Residents air doubts about plans to revive downtown
Thursday, Jan. 17, 2002 | 11:13 a.m.
About 60 residents of downtown Henderson listened quietly to a short presentation that was more than a year in the making. It detailed the final draft of plans to revitalize business on Henderson's downtrodden main drag -- Water Street.
Then, for about an hour, the convention center ballroom echoed with their complaints, impatience, confusion and an overwhelming sense of fear that the city was intent on buying their 1940s, government-built homes and tearing them down.
Arthur Harszy, a Henderson resident since 1953, wanted to know where his $279 in taxes for the redevelopment agency had been going for the past six years.
Erika Swapp raised her hand to say that for 4 1/2 years she had put off building a garage and planting trees at her downtown home -- she'd heard rumors, like many others, that the city was buying up homes.
Another woman complained that the Nebraska Street home she and her husband have owned for 25 years has lately been surrounded by homes purchased as rental properties by speculators hoping to be bought out by the city. Slumlords, she said.
At least one issue is clear.
"We need to come up with some way to counter these rumors because it sounds like they've kept people from planting trees and painting their houses," Mary Kay Peck, director of community development, said. "We want the downtown to be surrounded by vibrant houses.
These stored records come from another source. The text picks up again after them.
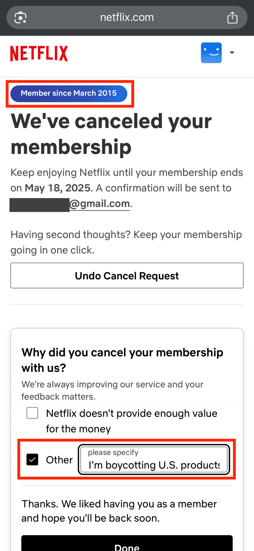The height and width of the screenshot is (551, 254).
Task: Open the blue smiley profile avatar
Action: [211, 53]
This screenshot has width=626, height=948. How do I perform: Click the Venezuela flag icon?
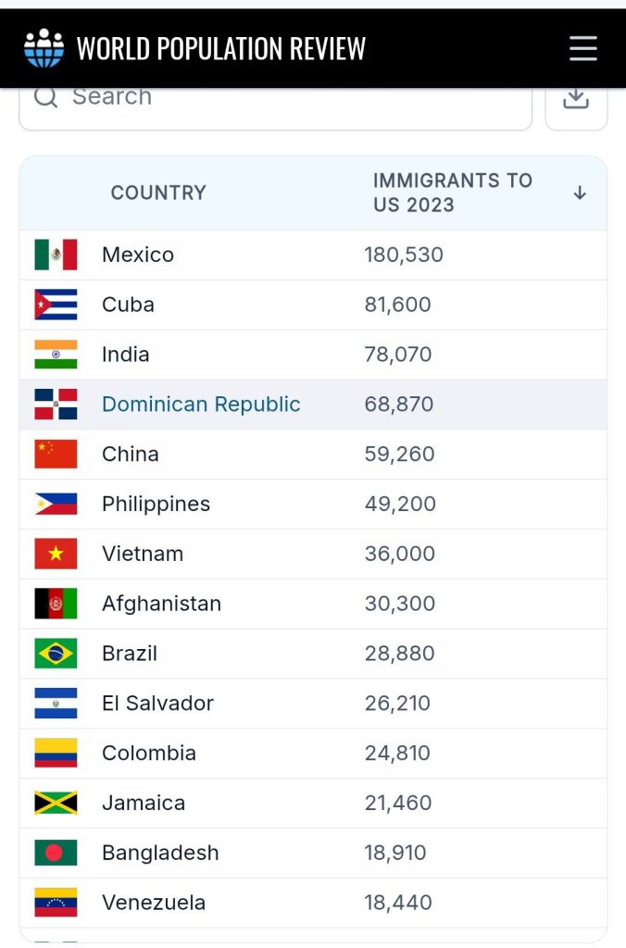tap(56, 903)
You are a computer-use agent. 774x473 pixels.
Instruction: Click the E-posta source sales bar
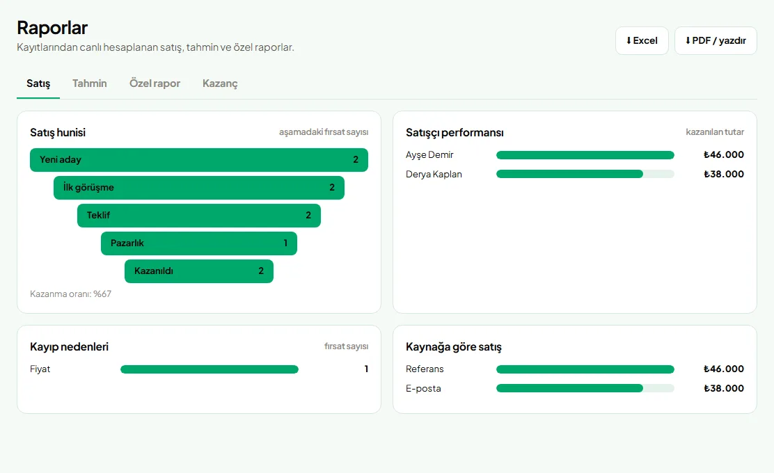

And we're not going to buy them, so spiff them up."
Cody Walker, an administrator with the redevelopment agency, said it was safe to say that the redevelopment agency has purchased enough property to keep planners busy for the next 10 years.
The rumors at least have a basis in fact. Since 1996, when the city formed the redevelopment agency with the goal of rebuilding 1,300 acres in the oldest part of the city, the agency has spent close to $5 million to purchase and tear down about 33 homes along Water Street.
The agency has also dabbled in about 10 market studies similar to the $164,000 study completed this month by Chicago-based Clarion Associates. The agency, however, has attracted little new business or investment.
But this time, they say, is different. The latest study provides a roadmap with specific long- and short-term plans, said Bob Wilson, director of the redevelopment agency.
This time, the map starts at Lake Mead Drive and Water Street, where the redevelopment agency plans to create a head-turning gateway for motorists.
"If you're driving down Lake Mead today, you don't have a lot of cues to turn on Water Street," Leslie Bethel, a partner with Clarion said. "Today you've got Staz's American Motorcycles, a re-use of a gas station. You've got the Best Western across the street. But you don't have anything that really grabs you."
The plan is for a unified theme, something with a slipstream 1940s industrial style -- Moderne -- according to Bethel.
Wilson said he has been talking with owners of both corner businesses and is working on plans to tear down some existing buildings and dress up others. Part of the funding will come from a facade improvement program with a $200,000 first-year budget. A $500,000 revolving loan program has also been funded and is in the planning stages. Once plans firm up there, Wilson wants to find developers to build on a 4.4-acre city parcel just south of the motel. The parcel was pieced together with 16 former house lots.
Plans also include putting utilities underground, widening sidewalks, cutting vehicle traffic to one lane in each direction and opening a civic plaza that is visible from the street.
Michael Holland, who has run Gold Casters Jewelry on Water Street for 19 years -- long enough to pierce ears for daughters of women who came in as young girls -- was one of the few business owners at the meeting. He also serves on the newly formed Downtown Business Association.
"With improvements comes more cost, and I actually like old Henderson the way it is. I've got all my bills paid. My landlord's never raised the rent in 14 years," he said. "If the city never did another thing I wouldn't care, but I guess people like progress."